Mit kurzer Ausnahme hat die Regierung unter Gabriel Boric mit der Ausrufung des Ausnahmezustandes und der Entsendung vom Militär auf Aktionen, wie die der Cam und weiteren militanten Organisationen, reagiert.
Rafael Pichún, ein weiterer Sprecher der Cam, erklärte gegenüber amerika 21: "Diese Regierung ist eine der schlimmsten in Bezug auf die Repression gegen die Mapuche". Dutzende Mitglieder der Cam befinden sich derzeit in den Gefängnissen, regelmäßig gehen sie in den Hungerstreik, um gegen ihre Haftbedingungen und politisch motivierte Haftstrafen zu protestieren.
Derzeit tagt außerdem eine von der Regierung ins Leben gerufene Kommission für Frieden und gegenseitiges Verständnis. Diese besteht aus Vertreter:innen von Siedler:innen, der Regierung und der Mapuche. Die Cam lehne solche Kommissionen ab, äußerte Pichún. "Wir haben klare Forderungen: Rückgabe der Ländereien und territoriale Autonomie". Es sei Sache des Staates, diese historische Schuld rückgängig zu machen. Kommissionen dieser Art hätten einzig das Ziel, die Mapuche weiter in den chilenischen Staat zu integrieren.
Pichún und Pezoa sprechen gegenüber amerika21 von einer politischen Verfolgung gegen ihre Organisation. Die lange Untersuchungshaft käme vorgezogenen Haftstrafen ohne gültiges Urteil gleich. Dies mit dem Ziel, die Organisation und ihren Kampf zu schwächen.
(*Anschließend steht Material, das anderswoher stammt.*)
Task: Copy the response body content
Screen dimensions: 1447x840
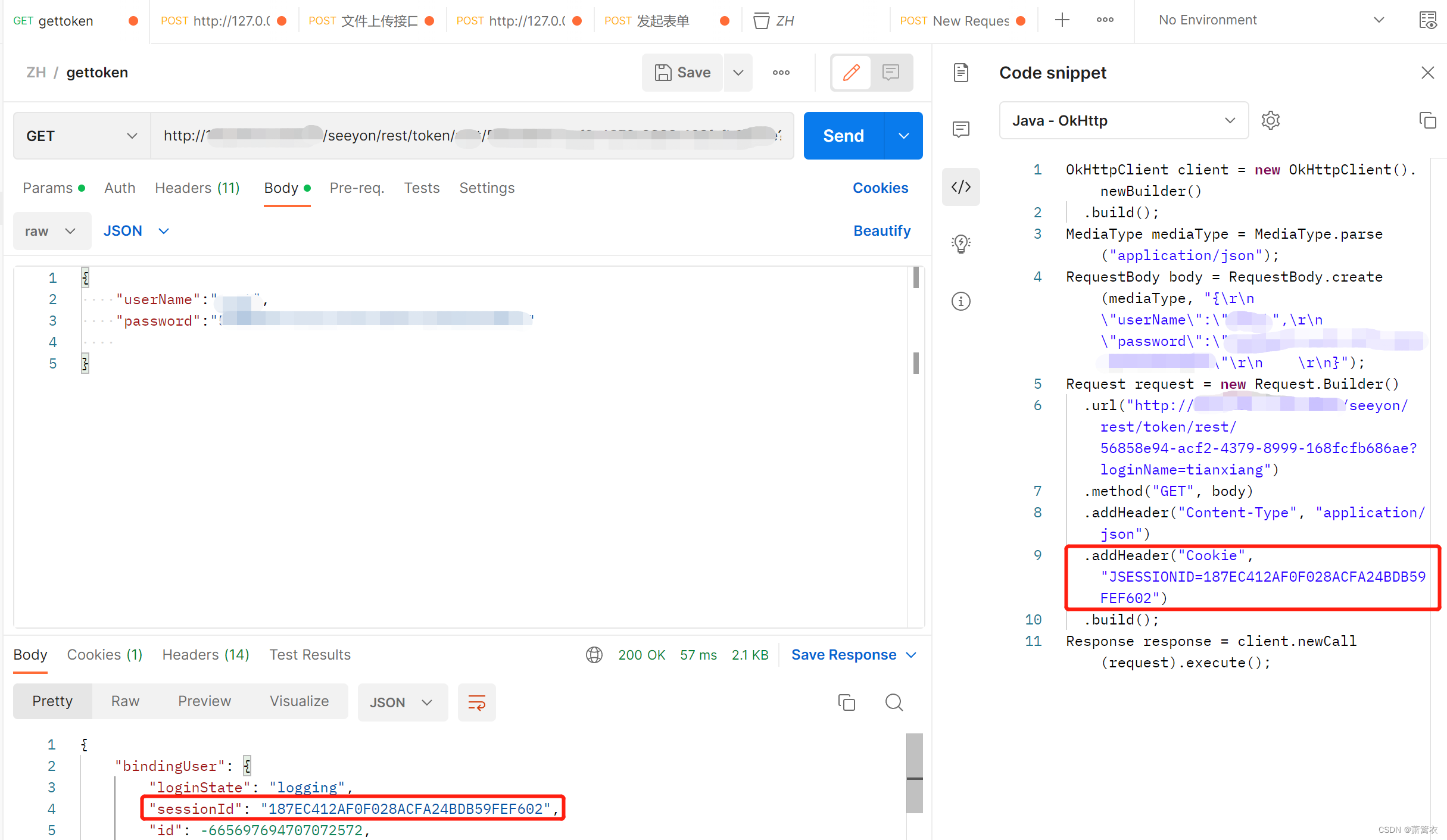Action: pos(847,702)
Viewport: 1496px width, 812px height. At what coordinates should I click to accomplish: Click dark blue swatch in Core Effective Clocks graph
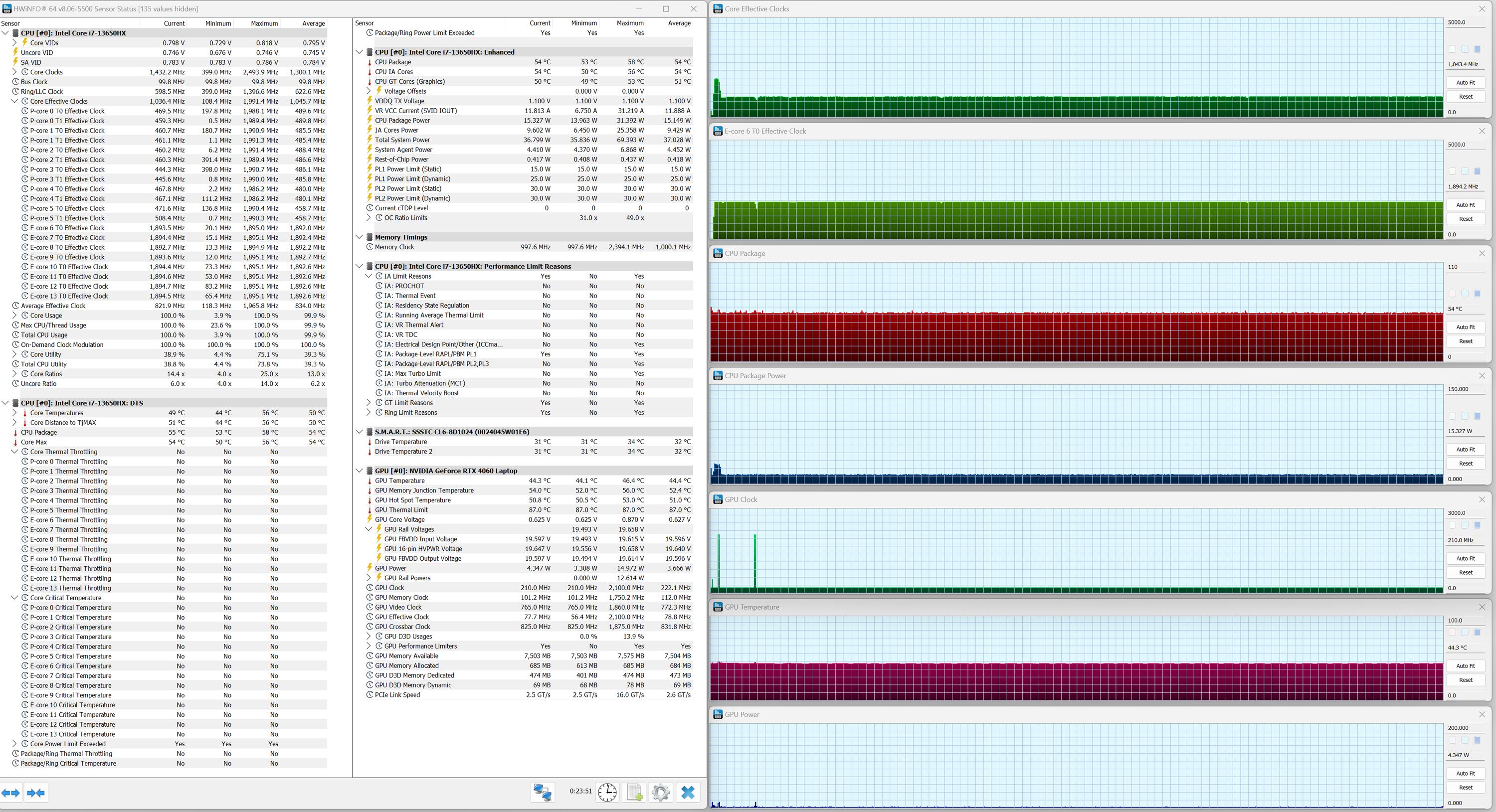point(1477,49)
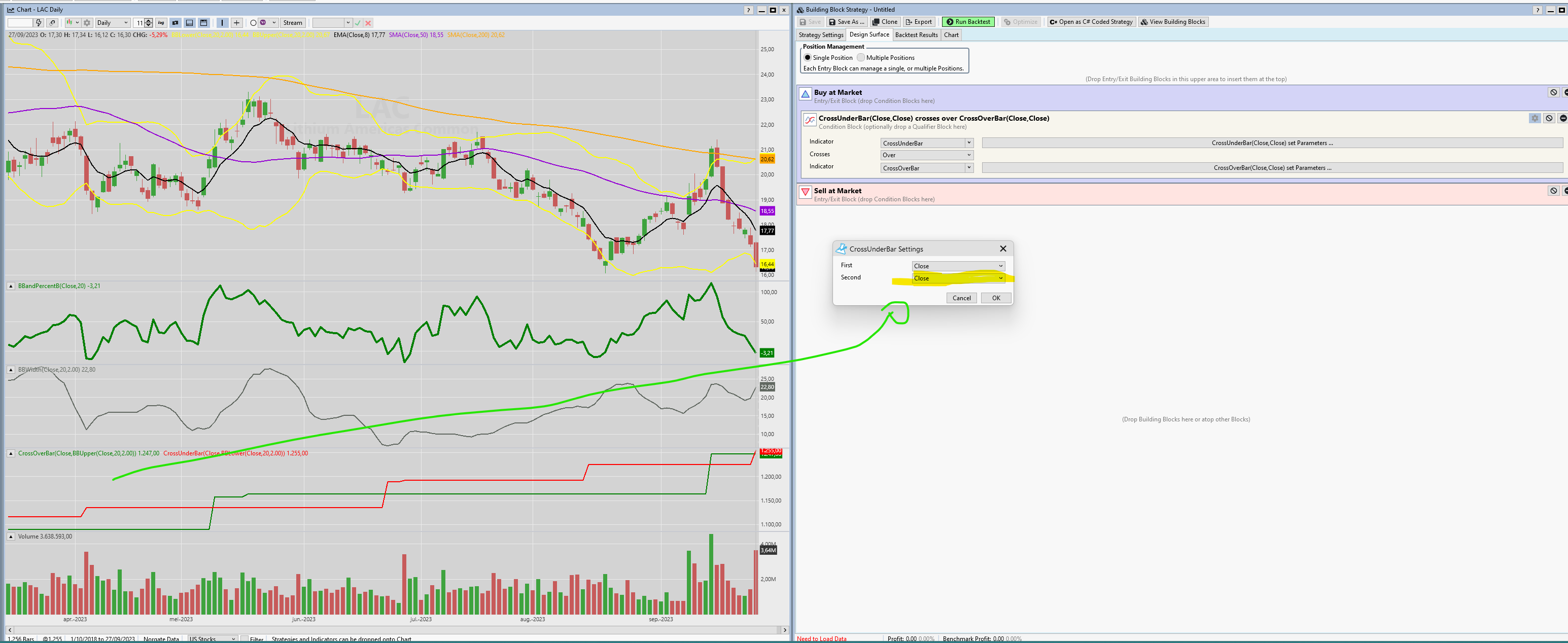
Task: Select the Single Position radio button
Action: (x=808, y=58)
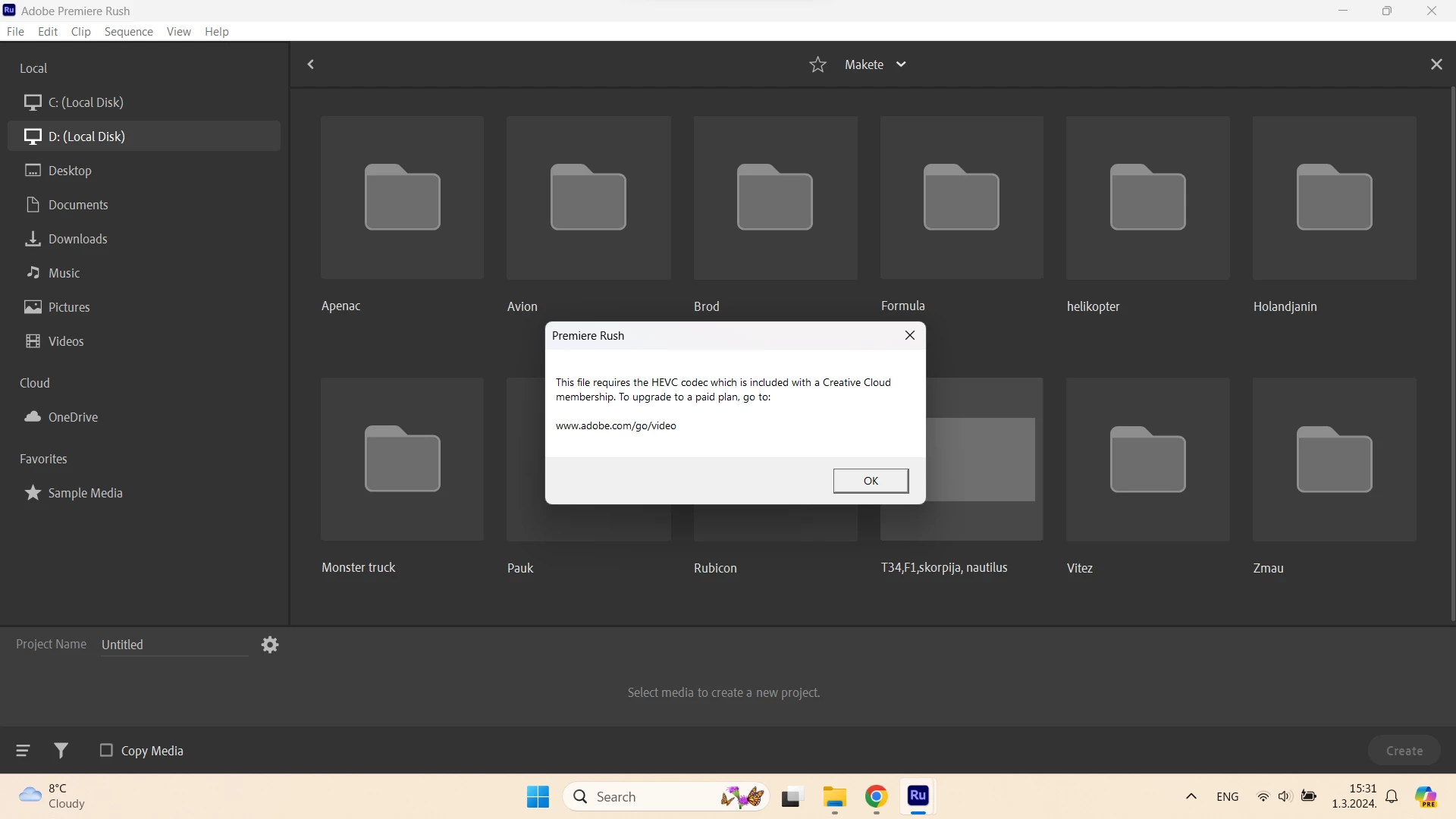
Task: Expand the Makete folder dropdown chevron
Action: (x=901, y=64)
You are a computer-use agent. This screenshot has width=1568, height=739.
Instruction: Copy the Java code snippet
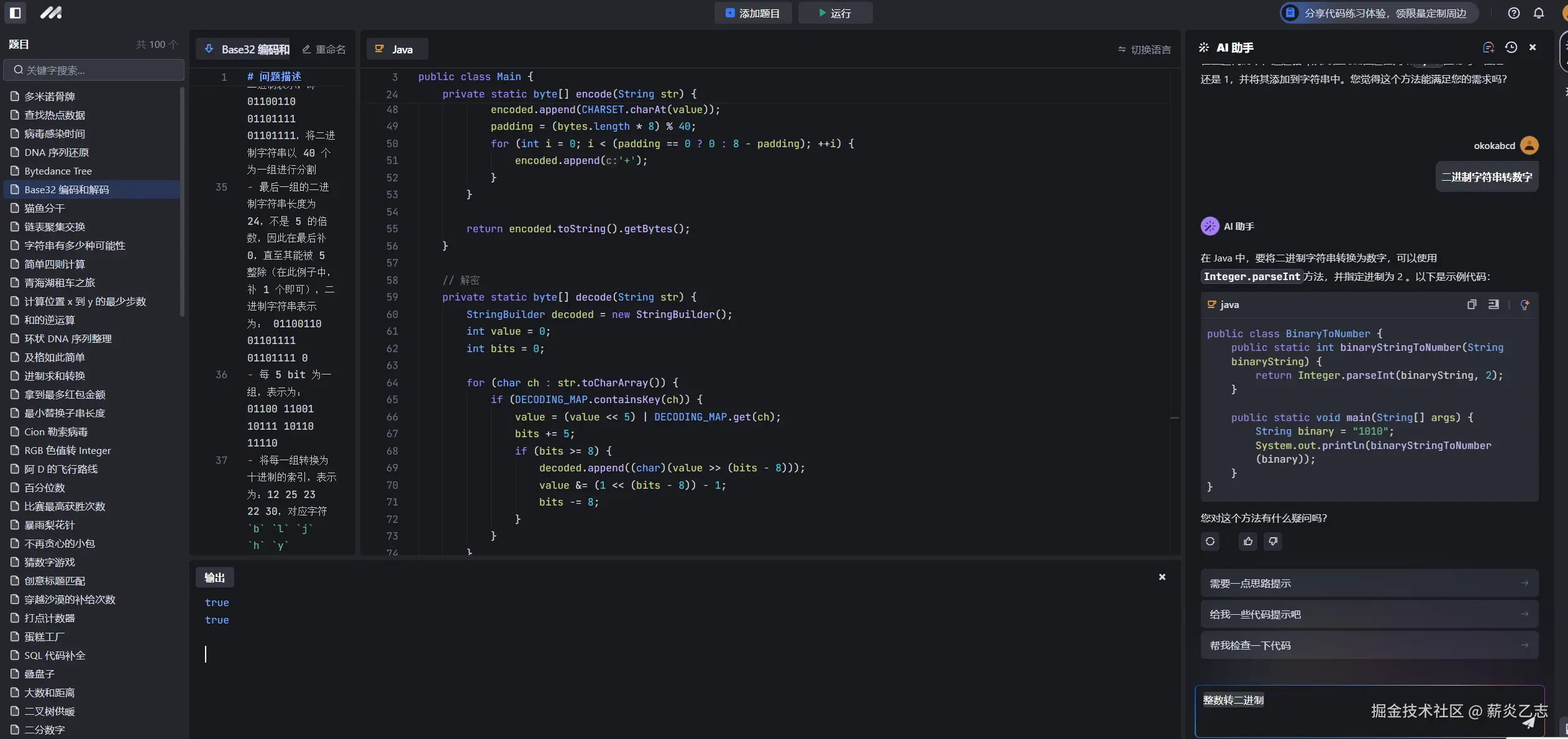pyautogui.click(x=1472, y=304)
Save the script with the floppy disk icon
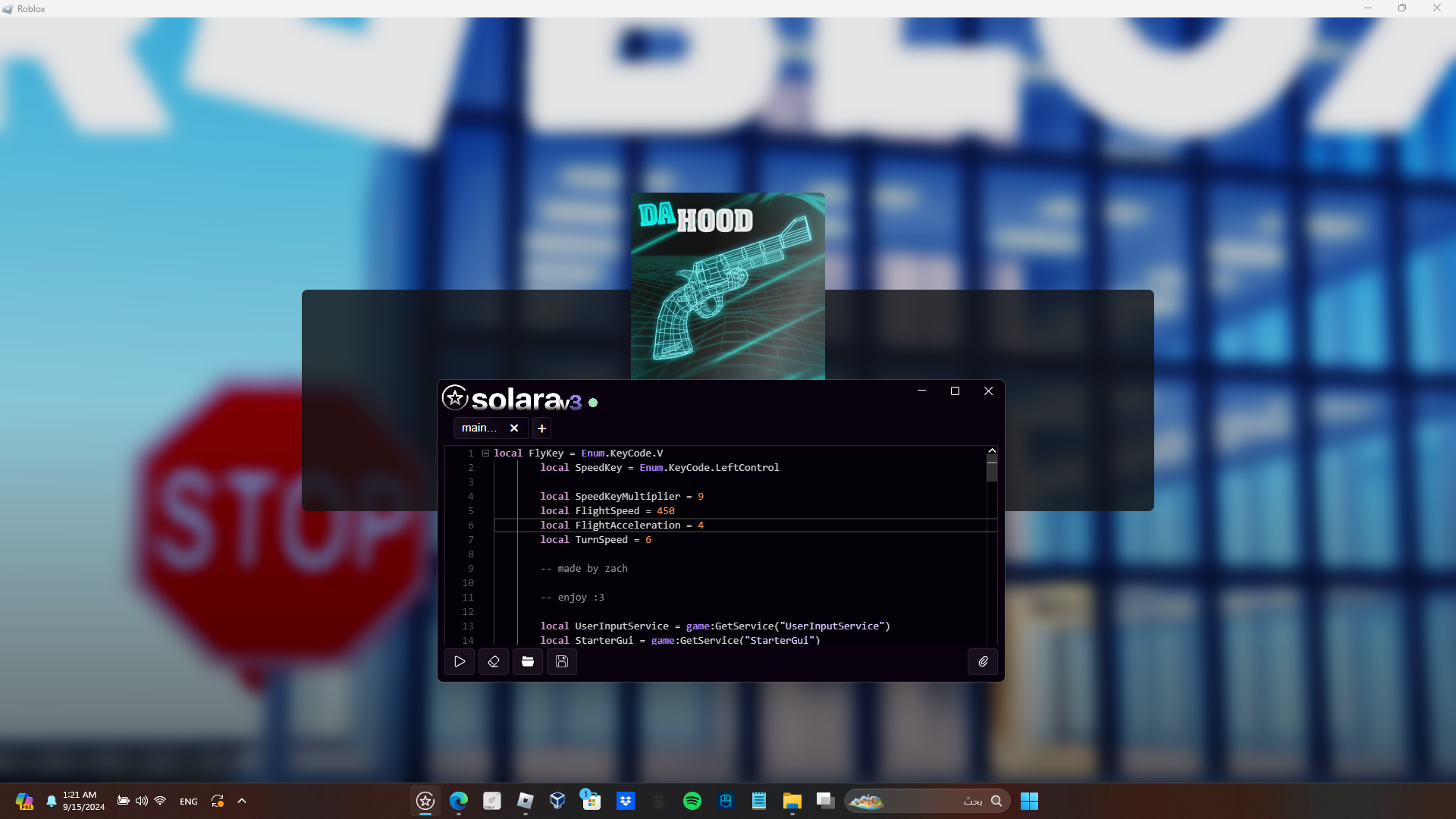This screenshot has width=1456, height=819. click(562, 661)
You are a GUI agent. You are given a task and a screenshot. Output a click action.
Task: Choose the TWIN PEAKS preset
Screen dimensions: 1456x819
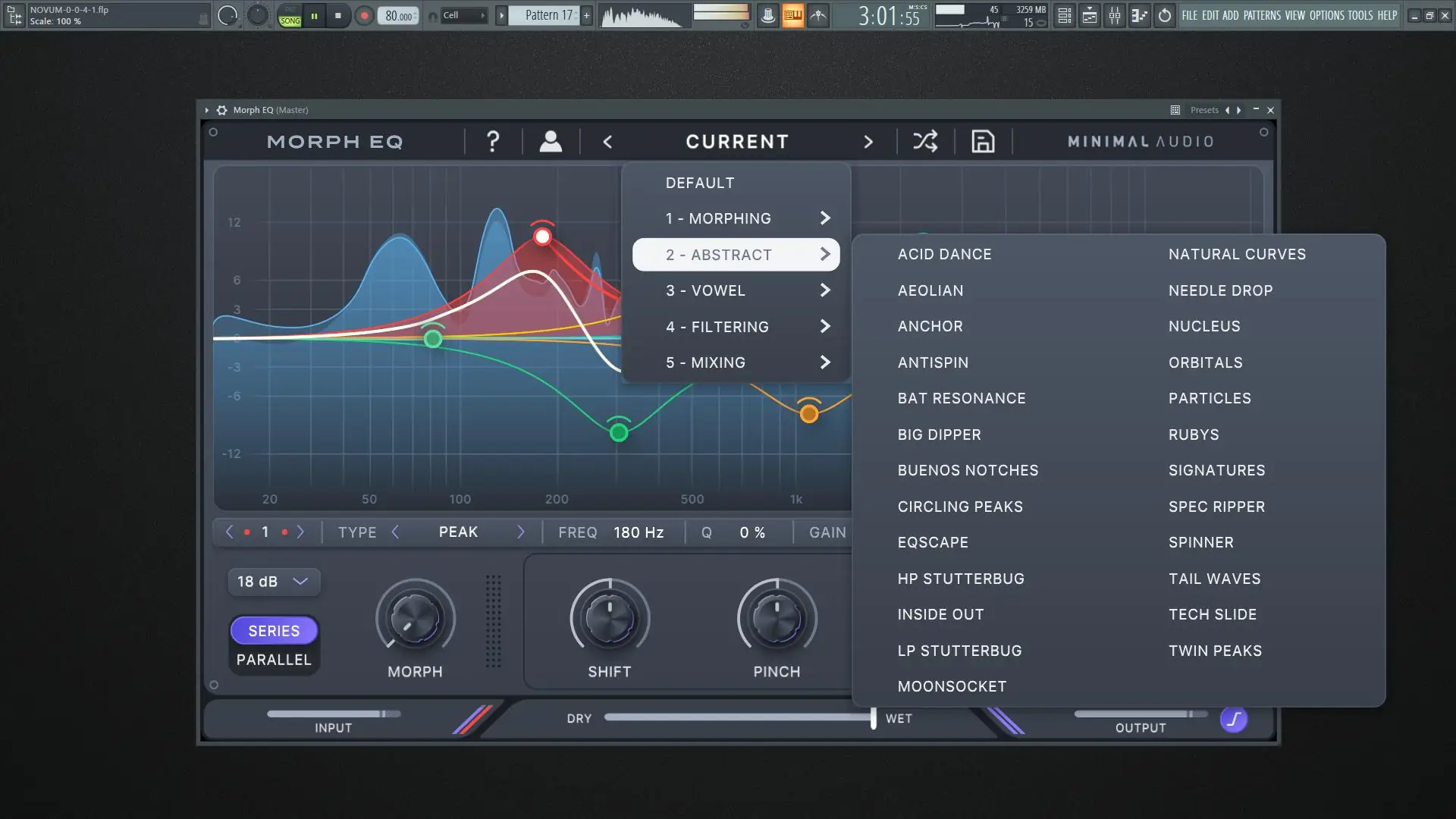pyautogui.click(x=1215, y=651)
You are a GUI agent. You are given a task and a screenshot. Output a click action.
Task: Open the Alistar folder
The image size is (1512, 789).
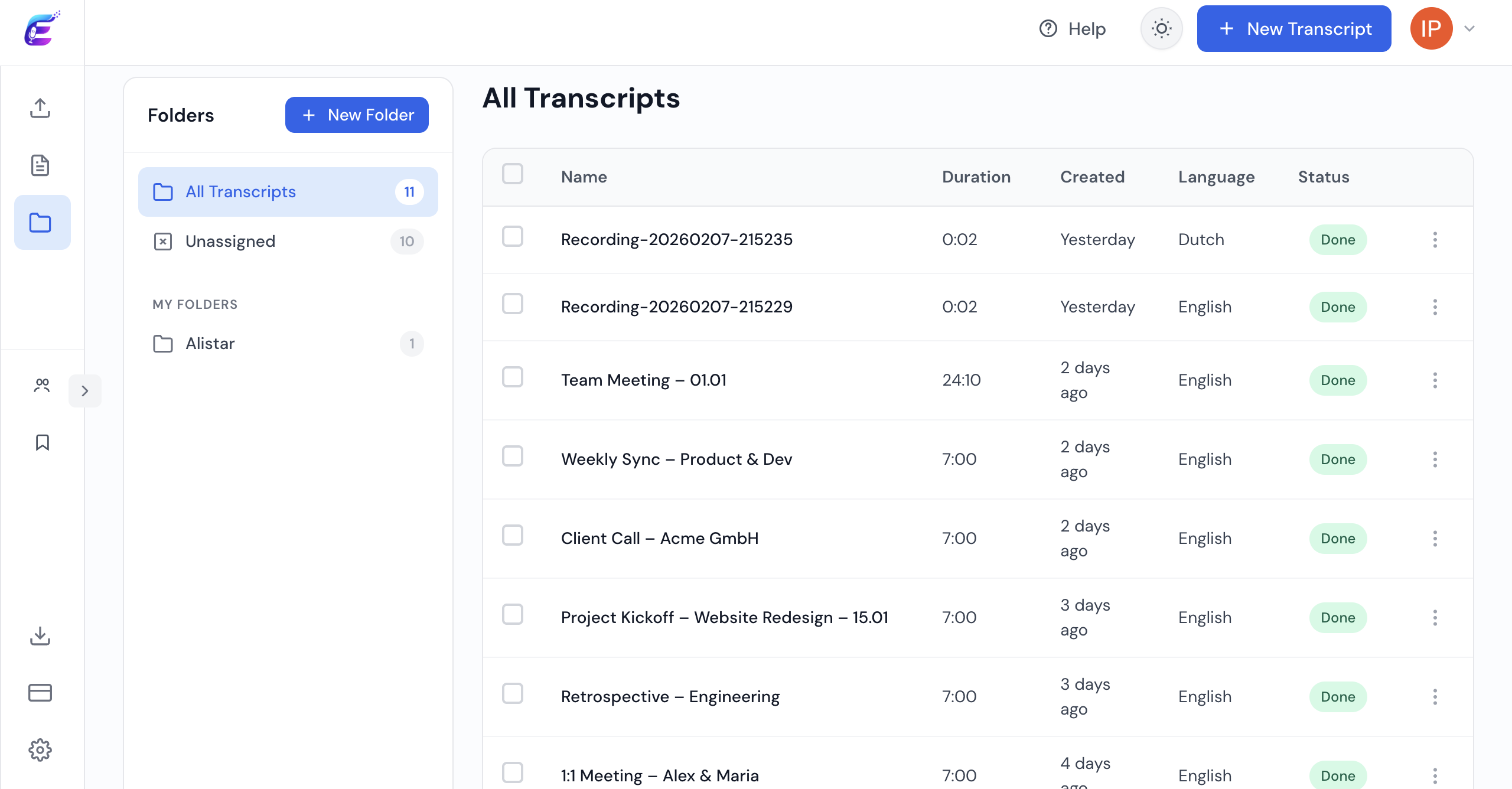[x=210, y=343]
Der Streitpunkt des Konfliktes sind die Ländereien der Mapuche. Ab Mitte des 19. Jahrhunderts eroberte der chilenische Staat deren Gebiete und vergab einen Großteil der Ländereien an Siedler:innen. In den folgenden Jahrzehnten kam es häufig zur weiteren Aneignungen übrig gebliebener Ländereien. Die Militärdiktatur von 1973 bis 1990 förderte zudem die Ansiedlung von Forstunternehmen, deren Landwirtschaft aufgrund des großen Wasserbedarfs der Eukalyptusbäume zu Trockenheit führt.